Setelah melukiskan suasana ini dan dibukanya lapangan ini, datanglah isyarat yang menunjuk ke­-pada peristiwa itu dengan beberapa sentuhannya,

وَمَا نَقَمُوا مِنْهُمْ إِلَّا أَن يُؤْمِنُوا بِاللَّهِ الْعَزِيزِ الْحَمِيدِ ﴿٨﴾ الَّذِي لَهُ مُلْكُ السَّمَاوَاتِ وَالْأَرْضِ ۚ وَاللَّهُ عَلَىٰ كُلِّ شَيْءٍ شَهِيدٌ ﴿٩﴾

“Binasa dan terlaknatlah orang-orang yang membuat parit, yang berapi (dinyalakan dengan) kayu bakar, ketika mereka duduk di sekitarnya. Sedangkan, mereka tidak menyiksa orang-orang mukmin itu me­lainkan karena orang-orang mukmin itu beriman kepada Allah Yang Mahaperkasa lagi Maha Terpuji, Yang mempunyai kerajaan langit dan bumi. Allah Maha Me­nyaksikan segala sesuatu.” (QS. A1-Buruuj: 8-9)

Tidak ada dosa dan kesalahan yang dilakukan kaum mukminin terhadap mereka. Itulah kesalahan orang-orang mukmin, yaitu beriman kepada Allah Yang Mahaperkasa, Yang berkuasa melakukan apa saja yang dikehendaki-Nya, Yang Maha Terpuji, Yang berhak mendapatkan pujian dalam semua keadaan, dan memang Dia sudah Maha Terpuji meskipun orang-orang jahil tidak memuji-Nya! Dialah yang layak untuk diimani dan diibadahi. Hanya Dia sajalah yang memiliki kerajaan langit dan bumi. Dia menyaksikan segala sesuatu. Baik yang berhubungan dengan sesuatu yang sedang terjadi maupun yang akan terjadi.

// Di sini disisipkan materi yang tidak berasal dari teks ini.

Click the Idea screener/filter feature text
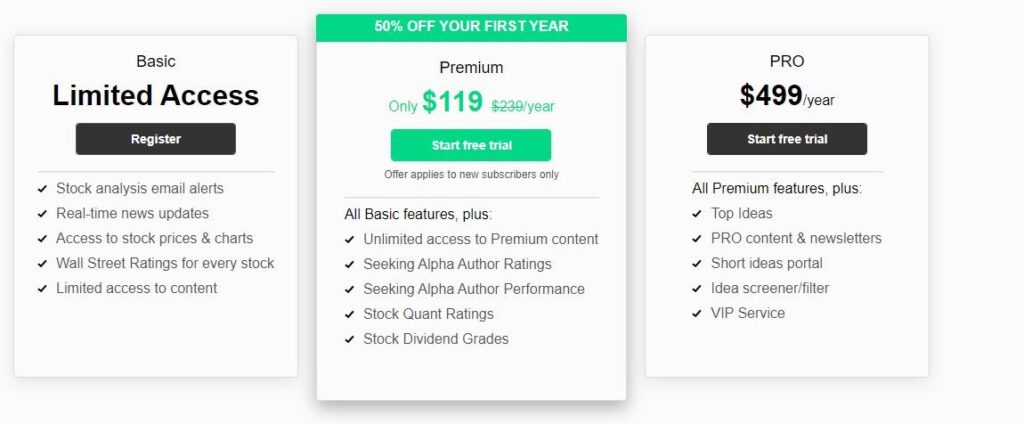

Kemudian, Dia pulalah Yang menyaksikan urusan kaum mukminin dengan ashhabul ukhdud ini merupakan suatu sentuhan yang menenangkan hati orang-orang yang beriman dan menakut-nakuti orang-orang yang zhalim dan sombong. Maka, Allah selalu menyaksikan, dan cukuplah Allah sebagai yang menyaksikan.

Selesailah riwayat peristiwa itu di dalam ayat-ayat yang pendek ini. Peristiwa yang memenuhi hati dengan rasa kebencian yang dalam terhadap tindakan itu beserta para pelakunya. Hal itu sebagaimana ia juga menyimpan harapan di balik peristiwa ini beserta timbangannya di sisi Allah, dan keberhakan pelakunya terhadap kemurkaan dan kebencian Allah. Maka, ini adalah urusan yang tidak ber­henti pada batas ini saja. Akan tetapi, di belakangnya akan ada hisab dari Allah dengan segala akibatnya.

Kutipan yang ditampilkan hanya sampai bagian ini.